- **Task prompt**
Please count the lines in the data below that hold "height" and answer with the number by itself.

- **Listed records**
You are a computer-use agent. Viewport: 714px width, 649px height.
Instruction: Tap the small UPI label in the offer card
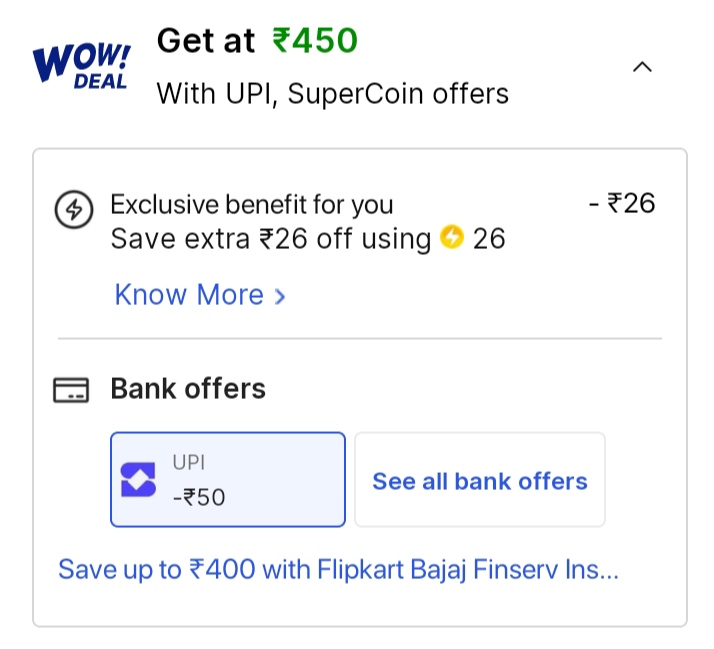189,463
* * *
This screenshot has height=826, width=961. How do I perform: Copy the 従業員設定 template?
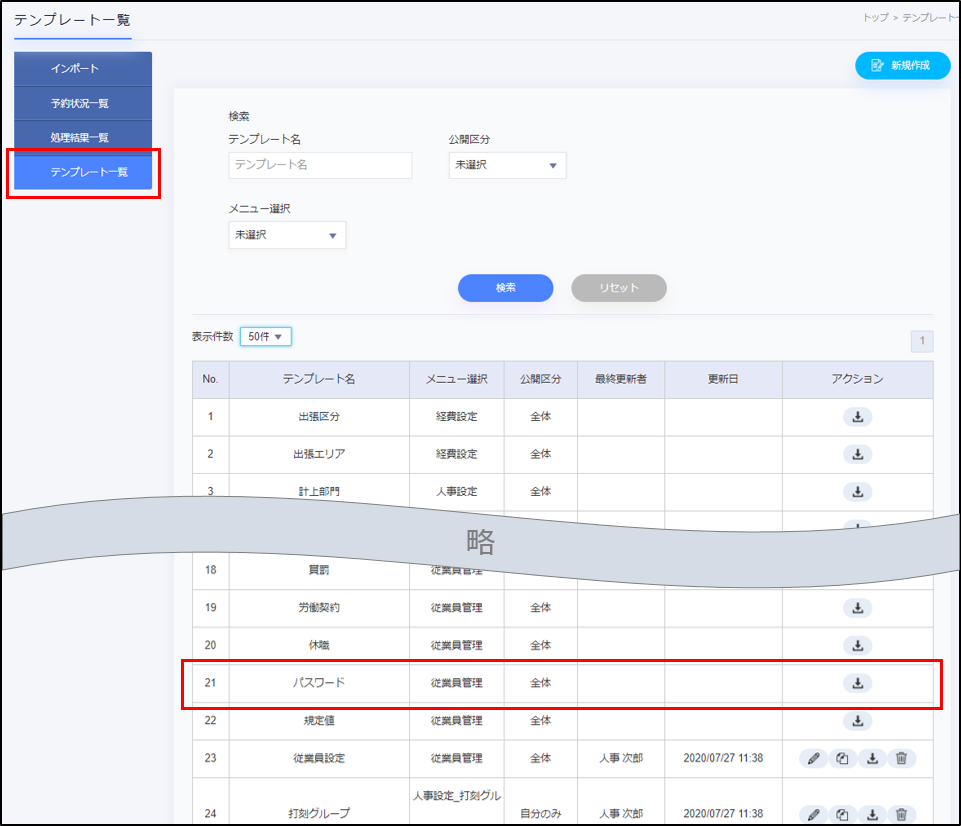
--
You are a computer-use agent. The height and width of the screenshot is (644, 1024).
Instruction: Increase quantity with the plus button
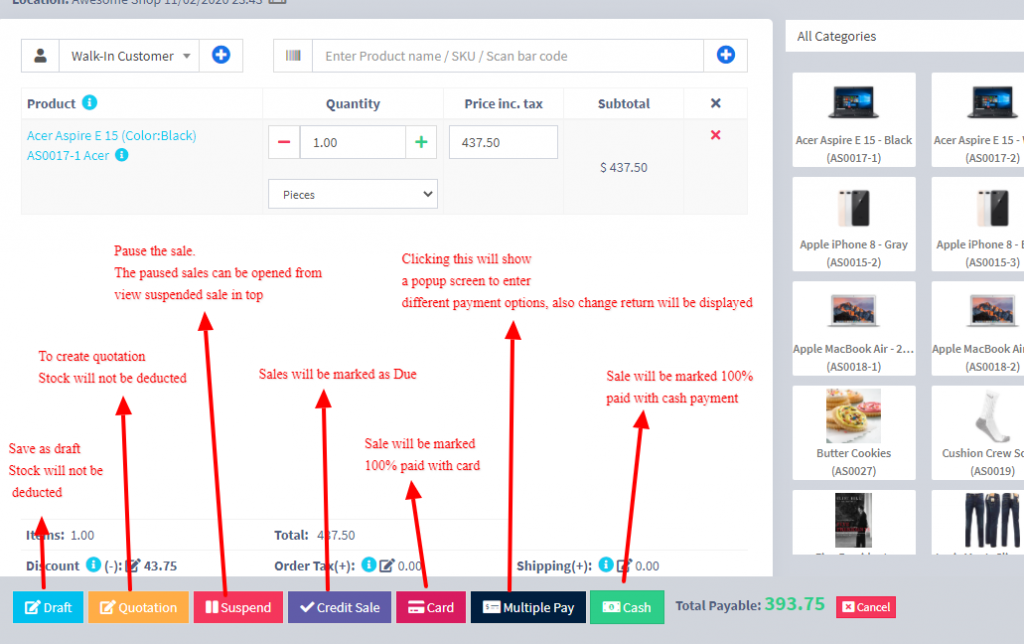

- **Final answer**
3